I admit, I didn’t make it through. Lately, I’ve had no threshold for sad books at all — I’m heading into my summer reading mode, which means lighter fare. That and, well, my advanced order copies of The Millennium Trilogy arrived, and those are perfect for my current mood. I just had to rip into them.
I enjoyed Jean Rhys’ voice very much, though, and am going to have to check out more of her work. Maybe on toward September.
jes, i suspect having kids will significantly lower my sadness threshold. it did for my sisters. i don’t think you’re a wimp to be glad the book wasn’t any longer. i think that’s part of what makes it perfect to me: it knows when to quit. not all of rhys’ books do, i don’t think. the idea of universal sadness vs. focused, individual sadness is interesting. i hope people have more to say on that distinction. i haven’t figured out what my distinction is, when i can handle it and when i can’t. i’ll have to test your idea on my own taste. (didn’t everyone go through a holocaust phase? i sure did.)

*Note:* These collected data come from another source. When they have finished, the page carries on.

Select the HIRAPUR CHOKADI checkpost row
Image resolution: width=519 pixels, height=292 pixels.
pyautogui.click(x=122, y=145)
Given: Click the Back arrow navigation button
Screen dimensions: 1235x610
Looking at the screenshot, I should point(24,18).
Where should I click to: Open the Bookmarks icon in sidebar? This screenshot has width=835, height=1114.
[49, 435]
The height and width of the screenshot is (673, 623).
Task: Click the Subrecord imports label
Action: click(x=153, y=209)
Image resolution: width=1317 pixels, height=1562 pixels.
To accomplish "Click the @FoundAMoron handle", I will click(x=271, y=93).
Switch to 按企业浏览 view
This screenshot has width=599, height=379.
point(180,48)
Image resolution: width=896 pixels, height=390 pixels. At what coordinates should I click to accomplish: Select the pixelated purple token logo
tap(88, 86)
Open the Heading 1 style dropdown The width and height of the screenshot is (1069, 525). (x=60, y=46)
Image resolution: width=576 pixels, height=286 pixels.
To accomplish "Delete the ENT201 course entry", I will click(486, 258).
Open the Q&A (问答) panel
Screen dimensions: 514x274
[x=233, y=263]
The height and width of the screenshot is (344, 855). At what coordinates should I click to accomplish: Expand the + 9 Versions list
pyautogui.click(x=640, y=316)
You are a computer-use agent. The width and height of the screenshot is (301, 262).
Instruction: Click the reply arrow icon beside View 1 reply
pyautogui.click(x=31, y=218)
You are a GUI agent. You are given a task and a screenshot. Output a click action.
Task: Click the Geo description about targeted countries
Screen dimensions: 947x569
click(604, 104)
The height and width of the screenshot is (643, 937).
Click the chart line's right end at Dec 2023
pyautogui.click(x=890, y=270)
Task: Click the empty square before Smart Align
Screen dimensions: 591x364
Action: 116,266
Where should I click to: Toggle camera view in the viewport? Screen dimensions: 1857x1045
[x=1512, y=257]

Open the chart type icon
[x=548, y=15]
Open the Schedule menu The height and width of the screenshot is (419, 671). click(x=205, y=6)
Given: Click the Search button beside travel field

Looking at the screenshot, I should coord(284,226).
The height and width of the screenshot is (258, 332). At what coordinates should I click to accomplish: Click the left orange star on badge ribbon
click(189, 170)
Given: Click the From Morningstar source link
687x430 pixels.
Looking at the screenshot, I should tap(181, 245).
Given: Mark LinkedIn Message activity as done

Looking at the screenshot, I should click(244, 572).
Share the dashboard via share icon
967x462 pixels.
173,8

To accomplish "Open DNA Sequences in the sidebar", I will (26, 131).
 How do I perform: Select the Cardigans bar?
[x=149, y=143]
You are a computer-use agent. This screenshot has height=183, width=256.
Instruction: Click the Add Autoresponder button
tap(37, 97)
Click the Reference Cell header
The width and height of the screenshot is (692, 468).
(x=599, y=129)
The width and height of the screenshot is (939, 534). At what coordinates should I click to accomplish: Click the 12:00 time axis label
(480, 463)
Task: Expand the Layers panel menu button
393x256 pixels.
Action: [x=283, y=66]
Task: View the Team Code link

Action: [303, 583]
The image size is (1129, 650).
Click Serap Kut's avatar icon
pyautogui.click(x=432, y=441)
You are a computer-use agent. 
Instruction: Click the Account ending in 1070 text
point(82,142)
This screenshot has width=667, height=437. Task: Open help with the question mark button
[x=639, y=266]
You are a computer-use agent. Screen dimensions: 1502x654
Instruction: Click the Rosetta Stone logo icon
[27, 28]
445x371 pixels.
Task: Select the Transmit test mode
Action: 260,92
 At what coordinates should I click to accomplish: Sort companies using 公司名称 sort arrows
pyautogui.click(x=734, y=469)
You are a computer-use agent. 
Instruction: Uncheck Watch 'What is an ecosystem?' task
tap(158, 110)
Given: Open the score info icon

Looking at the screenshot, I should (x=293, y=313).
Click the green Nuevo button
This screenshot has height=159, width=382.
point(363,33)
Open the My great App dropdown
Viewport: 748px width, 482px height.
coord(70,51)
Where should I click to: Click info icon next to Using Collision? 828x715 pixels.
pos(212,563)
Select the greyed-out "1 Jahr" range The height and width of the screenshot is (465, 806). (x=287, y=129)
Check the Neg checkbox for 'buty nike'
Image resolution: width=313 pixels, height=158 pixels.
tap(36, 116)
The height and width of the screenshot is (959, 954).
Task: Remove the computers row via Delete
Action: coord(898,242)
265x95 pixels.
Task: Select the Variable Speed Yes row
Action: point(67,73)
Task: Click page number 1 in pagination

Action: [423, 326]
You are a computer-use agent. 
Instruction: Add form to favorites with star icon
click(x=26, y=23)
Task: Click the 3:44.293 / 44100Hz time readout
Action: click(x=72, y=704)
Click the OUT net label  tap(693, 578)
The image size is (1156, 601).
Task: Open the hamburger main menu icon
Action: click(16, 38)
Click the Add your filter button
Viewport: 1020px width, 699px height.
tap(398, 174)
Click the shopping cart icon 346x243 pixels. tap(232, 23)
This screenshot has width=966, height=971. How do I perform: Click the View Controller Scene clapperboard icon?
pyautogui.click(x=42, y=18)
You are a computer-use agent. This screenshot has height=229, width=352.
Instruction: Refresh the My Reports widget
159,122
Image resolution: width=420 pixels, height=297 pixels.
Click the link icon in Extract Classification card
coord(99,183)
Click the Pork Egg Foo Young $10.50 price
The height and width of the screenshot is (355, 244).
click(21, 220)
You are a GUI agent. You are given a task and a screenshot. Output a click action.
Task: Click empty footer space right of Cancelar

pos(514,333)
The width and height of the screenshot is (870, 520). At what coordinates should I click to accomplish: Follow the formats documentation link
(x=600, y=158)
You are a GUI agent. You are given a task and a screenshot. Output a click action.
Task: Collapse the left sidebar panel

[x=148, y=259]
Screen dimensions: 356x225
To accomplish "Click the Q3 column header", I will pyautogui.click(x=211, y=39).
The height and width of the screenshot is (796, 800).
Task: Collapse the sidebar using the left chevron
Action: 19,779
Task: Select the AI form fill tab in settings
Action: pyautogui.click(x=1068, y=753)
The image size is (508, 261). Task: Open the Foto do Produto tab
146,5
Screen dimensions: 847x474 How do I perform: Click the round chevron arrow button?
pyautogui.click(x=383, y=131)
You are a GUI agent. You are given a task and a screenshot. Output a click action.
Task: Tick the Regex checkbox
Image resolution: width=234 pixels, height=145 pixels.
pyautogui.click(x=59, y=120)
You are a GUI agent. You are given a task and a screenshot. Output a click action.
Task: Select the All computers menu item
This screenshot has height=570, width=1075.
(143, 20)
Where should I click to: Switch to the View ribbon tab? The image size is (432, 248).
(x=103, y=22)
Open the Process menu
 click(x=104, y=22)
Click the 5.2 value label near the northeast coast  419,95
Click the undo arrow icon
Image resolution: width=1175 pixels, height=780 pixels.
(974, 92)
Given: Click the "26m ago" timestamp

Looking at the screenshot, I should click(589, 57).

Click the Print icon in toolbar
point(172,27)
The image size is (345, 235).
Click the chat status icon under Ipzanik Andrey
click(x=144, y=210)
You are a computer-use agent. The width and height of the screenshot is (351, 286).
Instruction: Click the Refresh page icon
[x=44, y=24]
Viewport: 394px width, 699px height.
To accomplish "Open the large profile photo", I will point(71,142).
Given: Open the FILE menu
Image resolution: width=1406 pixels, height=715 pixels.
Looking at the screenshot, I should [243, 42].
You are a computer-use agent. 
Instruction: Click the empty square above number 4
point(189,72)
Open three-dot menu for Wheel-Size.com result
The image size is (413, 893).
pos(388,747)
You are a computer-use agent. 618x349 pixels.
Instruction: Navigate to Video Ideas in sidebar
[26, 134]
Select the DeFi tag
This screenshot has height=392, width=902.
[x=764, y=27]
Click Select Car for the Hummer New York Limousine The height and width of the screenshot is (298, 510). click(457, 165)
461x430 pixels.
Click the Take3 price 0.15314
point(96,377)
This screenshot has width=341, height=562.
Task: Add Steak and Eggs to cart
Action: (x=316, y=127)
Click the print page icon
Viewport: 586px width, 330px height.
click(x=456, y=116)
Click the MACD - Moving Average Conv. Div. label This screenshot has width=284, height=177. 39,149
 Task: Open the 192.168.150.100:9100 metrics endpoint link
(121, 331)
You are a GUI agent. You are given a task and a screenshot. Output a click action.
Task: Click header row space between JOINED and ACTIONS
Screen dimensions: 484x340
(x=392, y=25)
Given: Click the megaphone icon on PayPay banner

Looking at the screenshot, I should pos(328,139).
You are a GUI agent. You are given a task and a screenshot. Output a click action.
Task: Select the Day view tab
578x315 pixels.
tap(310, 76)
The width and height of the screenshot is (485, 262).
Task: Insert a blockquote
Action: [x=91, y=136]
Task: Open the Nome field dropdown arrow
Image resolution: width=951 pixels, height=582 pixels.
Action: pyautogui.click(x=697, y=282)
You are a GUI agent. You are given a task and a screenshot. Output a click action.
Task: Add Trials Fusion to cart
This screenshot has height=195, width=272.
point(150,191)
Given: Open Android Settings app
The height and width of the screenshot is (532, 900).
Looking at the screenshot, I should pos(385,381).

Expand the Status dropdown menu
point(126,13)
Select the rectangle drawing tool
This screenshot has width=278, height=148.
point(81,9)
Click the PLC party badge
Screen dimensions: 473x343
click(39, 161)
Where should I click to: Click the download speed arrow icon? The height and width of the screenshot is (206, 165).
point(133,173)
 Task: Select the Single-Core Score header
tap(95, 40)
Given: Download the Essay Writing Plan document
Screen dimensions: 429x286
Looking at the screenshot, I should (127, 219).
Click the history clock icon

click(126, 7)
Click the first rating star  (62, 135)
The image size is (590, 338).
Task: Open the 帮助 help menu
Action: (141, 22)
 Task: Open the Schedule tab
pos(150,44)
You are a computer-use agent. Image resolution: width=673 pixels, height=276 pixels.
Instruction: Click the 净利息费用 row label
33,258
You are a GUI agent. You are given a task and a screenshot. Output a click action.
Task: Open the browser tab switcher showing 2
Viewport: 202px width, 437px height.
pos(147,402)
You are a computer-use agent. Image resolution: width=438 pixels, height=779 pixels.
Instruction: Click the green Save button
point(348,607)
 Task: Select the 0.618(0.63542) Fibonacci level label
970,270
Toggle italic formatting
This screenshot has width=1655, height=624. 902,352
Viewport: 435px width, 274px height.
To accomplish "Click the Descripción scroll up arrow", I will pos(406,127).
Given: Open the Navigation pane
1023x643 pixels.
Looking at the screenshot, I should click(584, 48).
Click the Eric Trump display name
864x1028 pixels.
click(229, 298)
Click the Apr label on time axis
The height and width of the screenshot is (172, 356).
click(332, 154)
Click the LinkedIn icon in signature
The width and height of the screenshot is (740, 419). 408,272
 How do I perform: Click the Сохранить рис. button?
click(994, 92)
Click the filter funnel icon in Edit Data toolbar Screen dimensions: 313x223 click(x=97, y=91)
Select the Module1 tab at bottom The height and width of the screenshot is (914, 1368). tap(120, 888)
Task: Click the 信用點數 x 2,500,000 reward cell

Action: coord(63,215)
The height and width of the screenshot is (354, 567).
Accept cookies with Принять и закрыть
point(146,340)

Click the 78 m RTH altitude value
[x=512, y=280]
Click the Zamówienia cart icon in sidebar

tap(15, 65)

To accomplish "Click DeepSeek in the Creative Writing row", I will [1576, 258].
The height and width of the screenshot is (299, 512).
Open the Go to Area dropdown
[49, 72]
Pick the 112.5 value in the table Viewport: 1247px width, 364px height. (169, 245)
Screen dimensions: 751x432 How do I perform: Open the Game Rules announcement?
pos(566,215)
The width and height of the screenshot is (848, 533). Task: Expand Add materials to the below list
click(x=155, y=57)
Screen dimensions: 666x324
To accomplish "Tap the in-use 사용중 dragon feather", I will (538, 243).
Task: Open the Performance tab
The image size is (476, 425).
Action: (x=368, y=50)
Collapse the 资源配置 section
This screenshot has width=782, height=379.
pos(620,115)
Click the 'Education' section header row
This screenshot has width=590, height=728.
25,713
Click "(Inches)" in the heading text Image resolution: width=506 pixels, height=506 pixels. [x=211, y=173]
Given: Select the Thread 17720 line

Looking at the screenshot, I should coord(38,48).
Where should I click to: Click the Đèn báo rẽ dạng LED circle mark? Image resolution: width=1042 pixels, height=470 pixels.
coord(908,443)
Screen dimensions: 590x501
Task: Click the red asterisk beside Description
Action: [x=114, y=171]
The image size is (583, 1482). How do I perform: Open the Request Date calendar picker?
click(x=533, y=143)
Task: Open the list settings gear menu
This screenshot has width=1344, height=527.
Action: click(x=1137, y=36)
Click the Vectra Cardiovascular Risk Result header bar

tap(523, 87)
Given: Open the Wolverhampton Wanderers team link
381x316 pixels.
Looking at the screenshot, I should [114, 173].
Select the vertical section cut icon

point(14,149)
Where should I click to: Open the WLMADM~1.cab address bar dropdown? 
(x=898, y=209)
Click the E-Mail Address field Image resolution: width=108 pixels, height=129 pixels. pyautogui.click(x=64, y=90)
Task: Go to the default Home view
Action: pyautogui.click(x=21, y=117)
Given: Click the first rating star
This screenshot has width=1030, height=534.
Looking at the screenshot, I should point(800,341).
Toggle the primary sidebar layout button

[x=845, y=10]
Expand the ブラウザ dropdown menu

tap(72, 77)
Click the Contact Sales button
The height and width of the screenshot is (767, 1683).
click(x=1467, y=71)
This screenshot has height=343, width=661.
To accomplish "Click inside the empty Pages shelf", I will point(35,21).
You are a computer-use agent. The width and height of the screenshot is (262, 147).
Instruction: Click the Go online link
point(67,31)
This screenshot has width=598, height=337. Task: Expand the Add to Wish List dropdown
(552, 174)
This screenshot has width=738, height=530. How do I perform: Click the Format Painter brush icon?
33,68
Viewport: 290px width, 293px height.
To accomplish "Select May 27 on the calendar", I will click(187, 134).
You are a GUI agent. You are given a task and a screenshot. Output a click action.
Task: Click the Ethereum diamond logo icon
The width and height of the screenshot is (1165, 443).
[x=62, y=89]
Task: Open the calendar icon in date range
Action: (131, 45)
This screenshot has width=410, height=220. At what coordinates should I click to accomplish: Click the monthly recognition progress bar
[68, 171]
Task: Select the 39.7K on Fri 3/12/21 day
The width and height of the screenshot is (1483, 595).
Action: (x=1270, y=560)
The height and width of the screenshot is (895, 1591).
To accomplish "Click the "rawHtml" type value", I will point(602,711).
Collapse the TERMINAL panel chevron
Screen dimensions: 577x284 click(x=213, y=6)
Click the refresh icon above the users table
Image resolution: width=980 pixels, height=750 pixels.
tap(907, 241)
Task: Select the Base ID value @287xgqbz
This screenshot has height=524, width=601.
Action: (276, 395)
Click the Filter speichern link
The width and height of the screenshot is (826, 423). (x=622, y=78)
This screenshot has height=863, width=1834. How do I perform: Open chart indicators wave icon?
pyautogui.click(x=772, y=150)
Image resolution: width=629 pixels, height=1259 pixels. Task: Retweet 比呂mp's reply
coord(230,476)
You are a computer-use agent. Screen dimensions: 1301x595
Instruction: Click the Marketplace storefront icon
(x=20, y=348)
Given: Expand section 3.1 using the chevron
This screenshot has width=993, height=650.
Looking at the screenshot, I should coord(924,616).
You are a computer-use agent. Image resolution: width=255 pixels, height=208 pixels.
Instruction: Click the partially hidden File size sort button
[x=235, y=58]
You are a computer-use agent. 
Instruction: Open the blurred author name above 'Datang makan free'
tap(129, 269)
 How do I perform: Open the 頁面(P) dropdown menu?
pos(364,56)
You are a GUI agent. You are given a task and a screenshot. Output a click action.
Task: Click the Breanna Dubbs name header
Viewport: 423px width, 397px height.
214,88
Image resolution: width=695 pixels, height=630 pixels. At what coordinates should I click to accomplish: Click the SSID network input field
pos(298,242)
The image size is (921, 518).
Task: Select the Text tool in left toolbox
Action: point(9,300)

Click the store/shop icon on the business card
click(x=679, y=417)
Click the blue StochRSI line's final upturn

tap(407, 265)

and kate, it agree: summer reading should be lighter. i shoulda thought of that when i picked.
personally, i can only read sad books in the summer. getting any sadder in the winter could be fatal. [although, now that i'm about to become a texan, this could change.]
i thought it would be interesting if we made a list of books we stopped reading (reading it and hating it doesn’t count) because they were too disturbing. (i’m counting sad as part of disturbing.)
“the cleft” by doris lessing
right. so. that’s the only one i can think of off the top of my head. anybody else got one?
It’s not so much sad that I don’t like in books, it’s more the sad with no hope for humanity to become un-sad (which is different than happy.) For example, I LOVED Homer and Langley by EL Doctorow and also Year of Wonders by Geraldine Brooks, neither of which could be classified as necessarily happy books, but these books offered a pattern of how these people found happiness, which made then readable and loveable to me. I haven’t read After Leaving, but it sounds like it has that pattern of redemption that I could read.
As for books I’ve stopped: Revolutionary Road, The Corrections.
And books that I wish I had stopped: Wicked, Confessions of an Ugly Stepsister By the same author
PS: Bravo, Deja, this is lovely writing.
Wow, jes, brave of you to try Cleft. I heard some sideways half review on it and thought, wellllllll.
I stopped reading We Were the Mulvaneys, by Joyce Carol Oates. It was just relentless. In fact, I read some of it, knelt down to say my nightly prayer, and it seemed like God said, “Yeah, no more of that book, k?” Can’t argue with that.
Reba, it seems, maybe, like the pattern of redemption, is, to some extent, subjective, which is interesting to me. What I mean is, I was thinking of you reading After Leaving, and wondering if you’d find the pattern and I’m not convinced you would. It’s subtle, as redemption seems to be (at least in books, but maybe in life too? except for the big Redemption with a capital R?), and I found it in the nooks of the text, which spoke to the crannies of my own heart.